В парилье Оливейра принялся за красное вино, заедая его жареными
колбасками и сосисками. И поскольку он почти не разговаривал, Тревелер
рассказал ему про цирк и про то, как он женился на Талите. Кратко обрисовал
политическую и спортивную ситуацию в стране, особо остановившись на взлете и
падении Паскуалито Переса. Оливейра сказал, что в Париже ему случилось
видеть Фанхио и что "кривоногий", похоже, спал на ходу. Тревелер
проголодался и заказал потроха. Ему пришлось по душе, что Оливейра с улыбкой
закурил предложенную местную сигарету и оценил ее. Ко второму литру вина они
приступили вместе, и Тревелер рассказывал о своей работе и о том, что не
потерял надежды найти кое-что получше, другими словами, где работы поменьше,
а навару побольше, и все ждал, когда и Оливейра заговорит, скажет хоть
что-нибудь, что бы поддержало их в этой первой после такого долгого перерыва
встрече.
-- Ну, расскажи что-нибудь, -- предложил он.
-- Погода, -- сказал Оливейра, -- была неустойчивая, но иногда
выдавались неплохие деньки. И еще: как хорошо сказал Сесар Бруто: если
приезжаешь в Париж в октябре, обязательно сходи в Лувр. Ну, что еще? Ах, да,
один раз я добрался даже до Вены. Там потрясающие кафе, и толстухи приводят
туда своих собачек и мужей поесть струделя.
-- Ну ладно, ладно, -- сказал Тревелер. -- Ты совсем не обязан
разговаривать, если не хочешь.
-- Один раз в кафе кусочек сахара закатился у меня под стол. В Париже,
нет, в Вене.
-- Чтобы рассказать про кафе, не стоило переплывать эту лужу.
-- Умному человеку много слов не нужно, -- сказал Оливейра, с
величайшей осторожностью обрезая хвостик у колбаски. -- Вот таких в
Просвещенной столице не найдешь, че.

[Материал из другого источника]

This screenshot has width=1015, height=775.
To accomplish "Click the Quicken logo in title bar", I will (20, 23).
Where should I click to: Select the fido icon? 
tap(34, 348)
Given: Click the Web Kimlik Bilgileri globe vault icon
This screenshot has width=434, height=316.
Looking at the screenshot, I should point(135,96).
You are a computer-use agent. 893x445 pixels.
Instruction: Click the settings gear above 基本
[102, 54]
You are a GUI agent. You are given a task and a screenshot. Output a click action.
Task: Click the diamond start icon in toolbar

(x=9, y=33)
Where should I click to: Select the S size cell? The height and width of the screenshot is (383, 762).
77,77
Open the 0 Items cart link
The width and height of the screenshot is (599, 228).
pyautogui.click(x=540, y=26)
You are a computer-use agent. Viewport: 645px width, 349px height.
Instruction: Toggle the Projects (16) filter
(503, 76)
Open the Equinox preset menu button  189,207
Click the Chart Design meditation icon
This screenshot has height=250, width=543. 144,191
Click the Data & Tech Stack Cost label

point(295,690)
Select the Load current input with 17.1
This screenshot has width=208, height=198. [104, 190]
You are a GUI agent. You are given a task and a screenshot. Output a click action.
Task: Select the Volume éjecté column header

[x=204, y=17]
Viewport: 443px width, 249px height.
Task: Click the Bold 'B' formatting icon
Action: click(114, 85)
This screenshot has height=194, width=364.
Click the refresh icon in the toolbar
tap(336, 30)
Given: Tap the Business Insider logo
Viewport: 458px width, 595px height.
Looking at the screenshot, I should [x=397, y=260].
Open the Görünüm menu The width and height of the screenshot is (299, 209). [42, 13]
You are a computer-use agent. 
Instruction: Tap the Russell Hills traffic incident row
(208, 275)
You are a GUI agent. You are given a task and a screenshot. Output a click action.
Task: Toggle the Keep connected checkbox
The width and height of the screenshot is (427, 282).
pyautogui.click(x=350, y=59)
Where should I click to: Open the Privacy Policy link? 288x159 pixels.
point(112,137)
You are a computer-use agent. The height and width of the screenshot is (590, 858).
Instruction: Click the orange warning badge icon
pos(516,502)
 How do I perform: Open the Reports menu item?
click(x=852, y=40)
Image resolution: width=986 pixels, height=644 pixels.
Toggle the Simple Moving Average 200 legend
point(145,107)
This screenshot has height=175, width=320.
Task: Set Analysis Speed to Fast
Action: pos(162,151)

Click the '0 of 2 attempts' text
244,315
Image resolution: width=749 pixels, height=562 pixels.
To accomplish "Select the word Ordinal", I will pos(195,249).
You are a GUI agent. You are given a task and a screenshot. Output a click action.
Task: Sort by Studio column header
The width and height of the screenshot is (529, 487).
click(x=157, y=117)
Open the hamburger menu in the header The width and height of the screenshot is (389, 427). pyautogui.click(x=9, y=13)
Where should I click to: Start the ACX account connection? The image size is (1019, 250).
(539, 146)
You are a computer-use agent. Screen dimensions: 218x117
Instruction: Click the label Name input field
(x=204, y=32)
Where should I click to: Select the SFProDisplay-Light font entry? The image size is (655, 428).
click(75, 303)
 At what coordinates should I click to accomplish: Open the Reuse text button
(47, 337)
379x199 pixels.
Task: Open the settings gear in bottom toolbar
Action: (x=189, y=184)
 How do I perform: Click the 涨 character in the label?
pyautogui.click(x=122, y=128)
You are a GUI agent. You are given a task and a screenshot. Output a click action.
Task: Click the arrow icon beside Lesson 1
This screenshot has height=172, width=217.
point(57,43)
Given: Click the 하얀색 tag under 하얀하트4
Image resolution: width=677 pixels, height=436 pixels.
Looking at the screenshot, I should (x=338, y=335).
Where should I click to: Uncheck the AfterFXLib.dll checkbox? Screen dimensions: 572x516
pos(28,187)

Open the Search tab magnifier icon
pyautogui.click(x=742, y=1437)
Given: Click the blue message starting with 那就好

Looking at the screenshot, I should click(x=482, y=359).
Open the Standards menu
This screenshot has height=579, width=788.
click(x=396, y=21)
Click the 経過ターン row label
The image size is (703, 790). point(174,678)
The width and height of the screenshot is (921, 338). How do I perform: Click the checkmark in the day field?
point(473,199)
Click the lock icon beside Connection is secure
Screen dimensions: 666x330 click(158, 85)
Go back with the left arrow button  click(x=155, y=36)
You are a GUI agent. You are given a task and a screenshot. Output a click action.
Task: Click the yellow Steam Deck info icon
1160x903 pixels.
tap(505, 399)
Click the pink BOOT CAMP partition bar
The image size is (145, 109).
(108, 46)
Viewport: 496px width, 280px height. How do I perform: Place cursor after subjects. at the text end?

Это чисто аргентинские, так и говорят.
Аргентинцы там просто плачут по здешнему мясу, а я знал одну сеньору,
которая тосковала по аргентинскому вину. Она говорила, что французского вина
с содой не выпьешь.
-- Чушь собачья; -- сказал Тревелер.
-- Ну и, конечно, таких вкусных помидор и картофеля, как у нас, нет на
свете.
-- Видать, -- сказал Тревелер, -- ты там потолкался среди самых сливок.
-- Случалось. Только им почему-то моя толкотня, если использовать твой
тонкий образ, не пришлась по душе. Какая тут влажность, дружище.
-- Это -- да, -- сказал Тревелер. -- Тебе надо акклиматизироваться.
В этом же духе прошли еще двадцать минут.
(-39)
39
Разумеется, Оливейра не собирался рассказывать Тревелеру о том, что во
время стоянки в Монтевидео он вдоль и поперек обошел все бедные кварталы,
расспрашивая и разглядывая, и даже пропустил пару рюмок, чтобы войти в
доверие к какому-то чернявому парню. И что ничего не увидел, только уйму
новых зданий, а в порту, где он провел последний час перед тем, как "Андреа
С" поднял якорь, плавало великое множество дохлой рыбы, брюхом кверху, и
кое-где меж рыбинами спокойно покачивались на маслянистой воде презервативы.